Is James Timpson the most dangerous man in Britain?

It has long been unfashionable to say this too loudly in Westminster, but prisons are vital to public safety and cutting crime. We need more of them.

Unsurprisingly, Labour’s newly appointed Prisons Minister James Timpson doesn’t agree. A key-cutting CEO turned prison reformer, he has a history of employing former inmates. He was until recently the chair of a charity whose top priority is to “reduce the use of prison”.

Little wonder then that his ennoblement and appointment by the Prime Minister received the sort of rapturous applause from SW1 that is normally the preserve of “Swifties” cheering the arrival of Taylor on stage.

No amount of “expert” adulation changes the simple fact that the rehabilitation narrative promoted by figures like Timpson is mostly a myth. In an interview with Channel 4 earlier this year, Timpson claimed that Britain is “addicted to punishment” and that we imprison too many people for too long. Apparently, only “a third [of prisoners] should definitely be there”.

This will, of course, be news to the public who see constant lawlessness on their own streets – and to crime-fighting police officers and victims of crime who routinely see perpetrators walk free. 
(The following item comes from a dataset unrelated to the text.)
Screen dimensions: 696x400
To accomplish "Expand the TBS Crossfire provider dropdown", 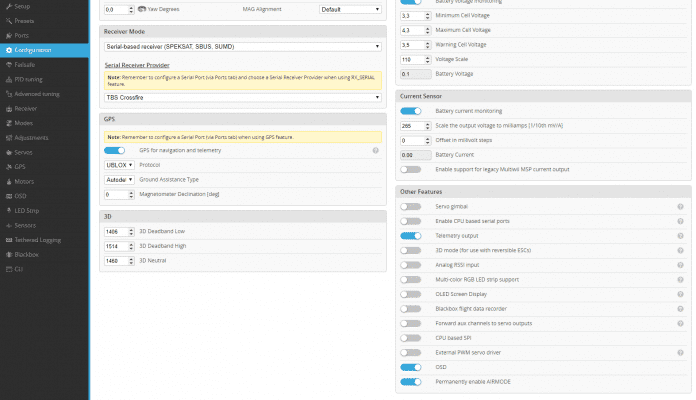I will coord(243,97).
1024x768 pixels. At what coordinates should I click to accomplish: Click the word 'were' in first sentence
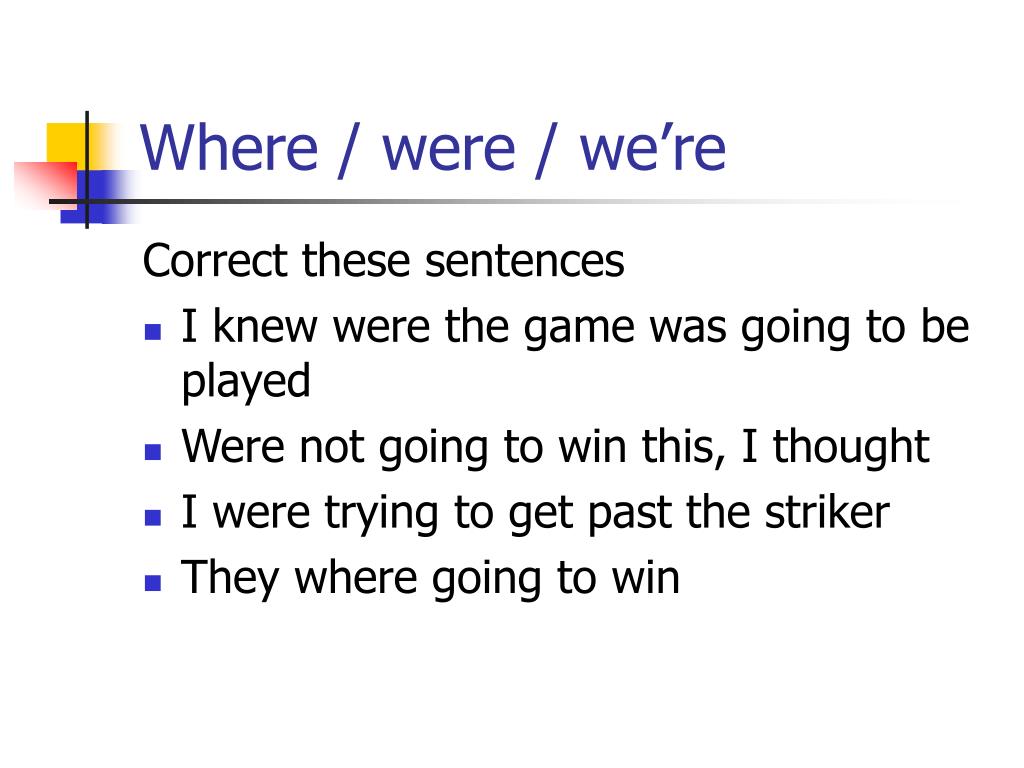381,327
Only 1-in-10 prison sentences are for so-called “first-time offenders”, sentences hardly ever passed down for small misunderstandings or harmless misbehaviour. More than half of the prison population are there for violent or sexual offences – to say nothing of the burglars, robbers, knife carriers, or drug traffickers that some are all too quick to erroneously classify as “non-violent”.

We also know that nearly two-thirds (63 per cent) of prison sentences were handed out to criminals with seven or more previous convictions or cautions – with more than half (53 per cent) going to criminals with 11 or more previous convictions or cautions.

These are not individuals who made an honest mistake that we all might be guilty of. They are career criminals, enabled to commit crime repeatedly and persistently by a sentencing regime built on the idea of endless second chances.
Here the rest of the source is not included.